### 演習課題
(A) iPhone SEの記事によると、第3世代のiPhone SEの64GBモデルはいくらで購入できますか。
(B) iPhone SEの記事のうち、「iPhoneの低価格領域を支えるiPhone SE」から「が出てくるものと考えられる。」までの部分を一字も変えずに書き出してください。

### 提示された文章
|---|
ここ最近、アップルが「iPhone SE」の次世代モデルの開発を中止したという憶測報道が増えている。あくまで噂に過ぎないが、もし今後iPhone SEの新機種が登場しないとなった場合、日本市場にどのような影響が起きると考えられるだろうか。
iPhoneの低価格領域を支えるiPhone SE
ボディデザインは旧型で画面サイズも小さいが、片手で操作しやすいコンパクトさと、最新チップセットを搭載し高い性能を備え、他のiPhoneより低価格でコストパフォーマンスが高いことから人気の「iPhone SE」シリーズ。だがここ最近、そのiPhone SEの今後に関して不穏な憶測報道がいくつか見られるようになった。
それは、アップルがiPhone SEの次世代モデルの開発を中止したのではないか? というものだ。一連の報道を見ると、2024年にiPhone SEの新モデルが登場すると予想されていたのだが、その計画が中止された可能性があるというものが多いようだ。
無論、これらの報道は周辺の関係者などからのリーク情報などを基にした憶測報道に過ぎない。実際に新しいiPhone SEが出るのかどうか、そもそも新しいiPhone SEを開発しているのかどうかはアップルのみが知る所であり、その真偽を知る術はない。
実際、iPhone SEはこれまでも継続的に投入されてきたモデルという訳ではない。初代iPhone SEが発売されたのは2016年だが、その後第2世代のiPhone SEが発売されたのは2020年と4年もの間が空いているし、第3世代のiPhone SEが発売されたのは2022年と、間隔が短くなってはいるが毎年継続的に投入されている訳ではないことが分かるだろう。
それゆえアップルの戦略上、しばらくiPhone SEを投入しない可能性は十分あり得ることなのだが、iPhone SEはiPhoneの低価格ラインアップを支える重要な存在にもなっている。それだけに新機種が発売されないとなればアップルも何らかの戦略変更をしてくる可能性があるだろうし、それによって市場に大きな動きが起きることも十分考えられる。
ここでは日本市場に限定した影響を考えてみたいのだが、もし今後iPhone SEの新機種が登場しないとなれば、iPhoneの低価格帯のラインアップが弱くなることから販売面では少なからず影響が出てくるものと考えられる。
Apple Storeでの価格を見ると、現在の最新モデルである「iPhone 14」シリーズはいずれも10万円を超えているし、現行のラインアップでは最も古い「iPhone 12」でさえ、64GBモデルは9万2,800円とかなりの高額だ。円安で値上げがなされたとはいえ、64GBモデルで6万2,800円で購入できる第3世代のiPhone SEが、購入しやすさの面では群を抜いていることが分かる。
|---|
### 提供資料
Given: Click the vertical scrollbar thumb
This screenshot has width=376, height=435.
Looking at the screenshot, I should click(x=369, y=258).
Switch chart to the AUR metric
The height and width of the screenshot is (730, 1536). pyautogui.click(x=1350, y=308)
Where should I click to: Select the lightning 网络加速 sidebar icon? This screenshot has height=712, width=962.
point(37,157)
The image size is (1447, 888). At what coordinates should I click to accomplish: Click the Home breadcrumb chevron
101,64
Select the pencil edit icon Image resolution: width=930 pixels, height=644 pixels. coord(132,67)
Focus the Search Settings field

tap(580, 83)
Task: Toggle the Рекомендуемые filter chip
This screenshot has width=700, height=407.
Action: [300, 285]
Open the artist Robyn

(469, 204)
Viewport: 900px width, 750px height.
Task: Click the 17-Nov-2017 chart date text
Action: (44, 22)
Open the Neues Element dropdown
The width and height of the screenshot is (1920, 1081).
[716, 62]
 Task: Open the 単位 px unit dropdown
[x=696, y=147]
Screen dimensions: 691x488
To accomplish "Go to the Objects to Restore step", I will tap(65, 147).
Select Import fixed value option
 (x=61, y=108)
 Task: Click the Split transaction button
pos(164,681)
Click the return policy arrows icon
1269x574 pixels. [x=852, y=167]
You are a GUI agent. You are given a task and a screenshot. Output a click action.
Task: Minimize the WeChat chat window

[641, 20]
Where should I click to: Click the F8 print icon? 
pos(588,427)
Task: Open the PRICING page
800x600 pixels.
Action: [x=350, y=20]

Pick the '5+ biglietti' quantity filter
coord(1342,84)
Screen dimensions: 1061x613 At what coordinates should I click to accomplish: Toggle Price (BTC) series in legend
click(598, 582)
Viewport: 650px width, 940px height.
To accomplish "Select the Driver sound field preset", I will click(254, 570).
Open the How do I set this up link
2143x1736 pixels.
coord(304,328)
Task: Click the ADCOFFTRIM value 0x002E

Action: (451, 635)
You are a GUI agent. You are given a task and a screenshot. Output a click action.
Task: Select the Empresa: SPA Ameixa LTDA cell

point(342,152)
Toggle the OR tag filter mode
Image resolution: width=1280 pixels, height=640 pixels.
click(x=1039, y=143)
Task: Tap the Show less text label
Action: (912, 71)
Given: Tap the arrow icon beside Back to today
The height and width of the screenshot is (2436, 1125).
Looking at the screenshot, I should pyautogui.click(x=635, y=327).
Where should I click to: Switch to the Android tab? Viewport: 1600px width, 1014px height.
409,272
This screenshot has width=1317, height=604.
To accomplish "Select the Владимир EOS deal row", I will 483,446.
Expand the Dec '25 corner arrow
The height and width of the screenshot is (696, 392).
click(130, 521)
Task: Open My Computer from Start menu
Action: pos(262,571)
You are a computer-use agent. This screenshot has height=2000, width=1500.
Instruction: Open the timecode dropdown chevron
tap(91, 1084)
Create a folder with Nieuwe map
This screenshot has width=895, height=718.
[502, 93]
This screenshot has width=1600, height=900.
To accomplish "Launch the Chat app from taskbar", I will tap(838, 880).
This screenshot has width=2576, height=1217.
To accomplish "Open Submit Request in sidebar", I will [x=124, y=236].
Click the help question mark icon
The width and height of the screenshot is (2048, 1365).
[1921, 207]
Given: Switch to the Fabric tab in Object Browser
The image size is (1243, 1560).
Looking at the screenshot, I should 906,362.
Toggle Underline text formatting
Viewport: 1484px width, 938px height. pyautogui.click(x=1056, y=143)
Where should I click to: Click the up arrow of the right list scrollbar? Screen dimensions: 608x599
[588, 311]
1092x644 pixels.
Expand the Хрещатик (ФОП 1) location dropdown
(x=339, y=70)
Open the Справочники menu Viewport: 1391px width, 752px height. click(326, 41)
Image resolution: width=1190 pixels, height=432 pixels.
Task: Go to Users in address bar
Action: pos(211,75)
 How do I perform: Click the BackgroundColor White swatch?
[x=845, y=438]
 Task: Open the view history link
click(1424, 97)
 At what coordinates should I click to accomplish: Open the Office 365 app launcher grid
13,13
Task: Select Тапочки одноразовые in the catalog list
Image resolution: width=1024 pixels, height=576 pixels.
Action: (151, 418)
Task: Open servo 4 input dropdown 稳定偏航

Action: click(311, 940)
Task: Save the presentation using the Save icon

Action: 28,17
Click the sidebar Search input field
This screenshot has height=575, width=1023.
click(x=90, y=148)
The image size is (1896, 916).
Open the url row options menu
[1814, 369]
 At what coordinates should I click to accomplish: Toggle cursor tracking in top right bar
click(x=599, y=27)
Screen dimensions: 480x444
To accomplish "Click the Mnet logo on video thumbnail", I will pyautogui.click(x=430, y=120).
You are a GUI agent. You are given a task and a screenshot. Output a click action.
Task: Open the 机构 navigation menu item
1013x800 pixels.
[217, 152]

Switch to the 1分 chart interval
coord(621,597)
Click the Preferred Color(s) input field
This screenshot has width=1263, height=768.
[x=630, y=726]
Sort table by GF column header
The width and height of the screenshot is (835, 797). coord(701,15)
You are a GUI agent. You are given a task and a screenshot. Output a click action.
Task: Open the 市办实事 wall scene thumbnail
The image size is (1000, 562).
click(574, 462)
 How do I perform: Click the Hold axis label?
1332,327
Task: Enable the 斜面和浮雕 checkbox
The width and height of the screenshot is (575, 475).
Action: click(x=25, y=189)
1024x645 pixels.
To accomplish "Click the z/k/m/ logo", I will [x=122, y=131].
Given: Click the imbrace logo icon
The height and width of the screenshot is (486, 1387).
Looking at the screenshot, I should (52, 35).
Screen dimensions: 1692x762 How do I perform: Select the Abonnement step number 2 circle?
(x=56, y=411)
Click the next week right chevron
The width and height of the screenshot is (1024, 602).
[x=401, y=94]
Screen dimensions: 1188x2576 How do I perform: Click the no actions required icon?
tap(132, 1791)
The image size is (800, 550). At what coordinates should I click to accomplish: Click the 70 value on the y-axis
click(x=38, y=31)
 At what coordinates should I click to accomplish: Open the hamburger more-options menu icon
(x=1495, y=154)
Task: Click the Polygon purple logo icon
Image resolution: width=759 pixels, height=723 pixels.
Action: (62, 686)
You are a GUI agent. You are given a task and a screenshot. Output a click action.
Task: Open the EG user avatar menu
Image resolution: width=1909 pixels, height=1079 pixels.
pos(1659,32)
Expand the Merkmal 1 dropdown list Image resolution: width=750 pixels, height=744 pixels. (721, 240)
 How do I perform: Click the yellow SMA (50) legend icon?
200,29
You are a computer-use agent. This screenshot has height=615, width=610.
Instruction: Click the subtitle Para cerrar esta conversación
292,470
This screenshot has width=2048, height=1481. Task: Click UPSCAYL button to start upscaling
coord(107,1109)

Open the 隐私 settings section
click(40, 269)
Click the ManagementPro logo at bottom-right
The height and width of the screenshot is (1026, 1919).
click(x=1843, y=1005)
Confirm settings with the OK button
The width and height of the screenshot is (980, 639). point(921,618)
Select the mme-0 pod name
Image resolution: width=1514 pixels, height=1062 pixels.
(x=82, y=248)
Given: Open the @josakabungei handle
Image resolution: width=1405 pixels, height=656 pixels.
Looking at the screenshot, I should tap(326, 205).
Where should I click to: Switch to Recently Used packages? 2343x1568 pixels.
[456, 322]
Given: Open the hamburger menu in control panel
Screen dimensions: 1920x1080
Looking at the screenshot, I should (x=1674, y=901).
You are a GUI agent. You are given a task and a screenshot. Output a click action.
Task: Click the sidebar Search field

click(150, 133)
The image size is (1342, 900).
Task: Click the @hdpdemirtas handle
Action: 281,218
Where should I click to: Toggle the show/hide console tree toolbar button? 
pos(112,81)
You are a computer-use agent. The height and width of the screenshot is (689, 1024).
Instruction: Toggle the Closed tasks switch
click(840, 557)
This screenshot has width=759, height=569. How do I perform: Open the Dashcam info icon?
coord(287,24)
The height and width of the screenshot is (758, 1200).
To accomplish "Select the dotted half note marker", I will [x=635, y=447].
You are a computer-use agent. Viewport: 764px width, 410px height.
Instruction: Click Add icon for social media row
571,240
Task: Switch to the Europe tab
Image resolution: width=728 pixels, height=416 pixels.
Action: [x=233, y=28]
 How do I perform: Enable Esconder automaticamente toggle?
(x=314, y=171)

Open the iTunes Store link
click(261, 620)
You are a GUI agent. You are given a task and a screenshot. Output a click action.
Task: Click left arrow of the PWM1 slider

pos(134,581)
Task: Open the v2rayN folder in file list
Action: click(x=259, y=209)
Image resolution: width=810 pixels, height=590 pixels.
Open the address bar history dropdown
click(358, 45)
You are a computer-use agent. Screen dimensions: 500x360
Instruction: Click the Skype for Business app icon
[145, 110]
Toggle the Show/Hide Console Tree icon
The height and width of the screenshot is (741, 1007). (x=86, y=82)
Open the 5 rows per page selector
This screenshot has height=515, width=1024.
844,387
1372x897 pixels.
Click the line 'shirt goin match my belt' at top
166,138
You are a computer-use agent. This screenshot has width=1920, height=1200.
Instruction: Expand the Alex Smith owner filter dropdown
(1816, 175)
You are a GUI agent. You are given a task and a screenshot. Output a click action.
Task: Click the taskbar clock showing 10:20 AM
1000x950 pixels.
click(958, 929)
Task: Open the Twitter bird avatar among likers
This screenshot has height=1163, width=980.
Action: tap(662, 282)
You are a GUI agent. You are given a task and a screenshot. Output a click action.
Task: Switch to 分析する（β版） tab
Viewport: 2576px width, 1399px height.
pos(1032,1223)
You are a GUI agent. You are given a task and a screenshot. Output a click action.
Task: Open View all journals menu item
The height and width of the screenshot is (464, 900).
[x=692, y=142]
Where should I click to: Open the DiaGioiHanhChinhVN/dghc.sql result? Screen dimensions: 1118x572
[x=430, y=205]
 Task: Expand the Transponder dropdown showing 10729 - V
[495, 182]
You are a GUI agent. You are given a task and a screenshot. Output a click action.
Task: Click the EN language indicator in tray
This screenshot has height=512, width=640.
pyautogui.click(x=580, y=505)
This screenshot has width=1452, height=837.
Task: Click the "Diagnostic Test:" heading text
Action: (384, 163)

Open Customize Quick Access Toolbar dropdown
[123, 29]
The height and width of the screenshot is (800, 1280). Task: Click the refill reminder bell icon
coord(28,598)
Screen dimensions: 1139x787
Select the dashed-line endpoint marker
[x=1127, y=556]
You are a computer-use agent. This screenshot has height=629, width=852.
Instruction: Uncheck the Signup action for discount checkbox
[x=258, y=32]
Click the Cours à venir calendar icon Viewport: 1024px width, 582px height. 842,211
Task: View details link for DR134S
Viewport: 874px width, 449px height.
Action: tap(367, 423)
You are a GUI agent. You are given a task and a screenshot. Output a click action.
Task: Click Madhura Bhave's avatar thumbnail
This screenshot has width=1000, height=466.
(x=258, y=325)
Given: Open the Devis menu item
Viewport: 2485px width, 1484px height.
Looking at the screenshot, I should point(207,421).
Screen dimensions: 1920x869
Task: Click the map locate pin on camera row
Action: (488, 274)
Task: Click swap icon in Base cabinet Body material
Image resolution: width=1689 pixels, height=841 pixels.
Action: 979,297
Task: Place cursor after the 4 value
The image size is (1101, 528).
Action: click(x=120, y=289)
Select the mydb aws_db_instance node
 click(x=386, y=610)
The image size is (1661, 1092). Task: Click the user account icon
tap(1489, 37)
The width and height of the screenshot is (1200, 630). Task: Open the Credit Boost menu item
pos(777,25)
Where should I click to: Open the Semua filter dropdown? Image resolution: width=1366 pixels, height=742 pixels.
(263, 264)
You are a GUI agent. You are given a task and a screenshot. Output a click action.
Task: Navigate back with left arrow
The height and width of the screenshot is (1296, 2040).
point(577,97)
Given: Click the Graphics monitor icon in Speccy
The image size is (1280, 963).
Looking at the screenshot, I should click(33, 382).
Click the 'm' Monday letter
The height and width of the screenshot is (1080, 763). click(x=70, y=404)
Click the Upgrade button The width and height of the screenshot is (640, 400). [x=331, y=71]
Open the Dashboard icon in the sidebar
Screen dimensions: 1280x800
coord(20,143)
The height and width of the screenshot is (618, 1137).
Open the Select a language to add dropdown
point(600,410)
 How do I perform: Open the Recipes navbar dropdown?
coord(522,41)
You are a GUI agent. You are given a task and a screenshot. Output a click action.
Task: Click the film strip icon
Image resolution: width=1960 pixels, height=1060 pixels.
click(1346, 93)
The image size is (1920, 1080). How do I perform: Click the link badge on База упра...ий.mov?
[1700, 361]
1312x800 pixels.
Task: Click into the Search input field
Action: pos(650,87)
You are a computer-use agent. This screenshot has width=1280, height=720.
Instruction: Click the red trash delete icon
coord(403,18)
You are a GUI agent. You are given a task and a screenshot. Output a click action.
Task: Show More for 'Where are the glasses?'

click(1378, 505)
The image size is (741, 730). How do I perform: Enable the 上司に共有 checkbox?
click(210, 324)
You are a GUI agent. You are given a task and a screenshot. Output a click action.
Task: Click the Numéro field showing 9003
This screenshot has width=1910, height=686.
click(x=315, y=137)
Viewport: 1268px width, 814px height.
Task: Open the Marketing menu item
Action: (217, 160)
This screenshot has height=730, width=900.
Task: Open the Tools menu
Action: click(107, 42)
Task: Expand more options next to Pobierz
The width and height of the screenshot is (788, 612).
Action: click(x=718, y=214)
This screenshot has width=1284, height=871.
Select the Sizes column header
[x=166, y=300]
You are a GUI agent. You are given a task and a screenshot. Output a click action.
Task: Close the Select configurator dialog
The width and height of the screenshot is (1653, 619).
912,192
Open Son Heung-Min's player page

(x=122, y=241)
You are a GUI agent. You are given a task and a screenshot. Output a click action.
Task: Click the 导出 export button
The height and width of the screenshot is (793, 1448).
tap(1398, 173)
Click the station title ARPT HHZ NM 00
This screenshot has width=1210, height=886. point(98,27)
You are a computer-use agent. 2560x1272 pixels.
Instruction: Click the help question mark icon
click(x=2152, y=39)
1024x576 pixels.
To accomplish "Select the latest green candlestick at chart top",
|---|
### 課題の解答
(A) 6万2,800円です。

(B)
iPhoneの低価格領域を支えるiPhone SE
ボディデザインは旧型で画面サイズも小さいが、片手で操作しやすいコンパクトさと、最新チップセットを搭載し高い性能を備え、他のiPhoneより低価格でコストパフォーマンスが高いことから人気の「iPhone SE」シリーズ。だがここ最近、そのiPhone SEの今後に関して不穏な憶測報道がいくつか見られるようになった。
それは、アップルがiPhone SEの次世代モデルの開発を中止したのではないか? というものだ。一連の報道を見ると、2024年にiPhone SEの新モデルが登場すると予想されていたのだが、その計画が中止された可能性があるというものが多いようだ。
無論、これらの報道は周辺の関係者などからのリーク情報などを基にした憶測報道に過ぎない。実際に新しいiPhone SEが出るのかどうか、そもそも新しいiPhone SEを開発しているのかどうかはアップルのみが知る所であり、その真偽を知る術はない。
実際、iPhone SEはこれまでも継続的に投入されてきたモデルという訳ではない。初代iPhone SEが発売されたのは2016年だが、その後第2世代のiPhone SEが発売されたのは2020年と4年もの間が空いているし、第3世代のiPhone SEが発売されたのは2022年と、間隔が短くなってはいるが毎年継続的に投入されている訳ではないことが分かるだろう。
それゆえアップルの戦略上、しばらくiPhone SEを投入しない可能性は十分あり得ることなのだが、iPhone SEはiPhoneの低価格ラインアップを支える重要な存在にもなっている。それだけに新機種が発売されないとなればアップルも何らかの戦略変更をしてくる可能性があるだろうし、それによって市場に大きな動きが起きることも十分考えられる。
ここでは日本市場に限定した影響を考えてみたいのだが、もし今後iPhone SEの新機種が登場しないとなれば、iPhoneの低価格帯のラインアップが弱くなることから販売面では少なからず影響が出てくるものと考えられる。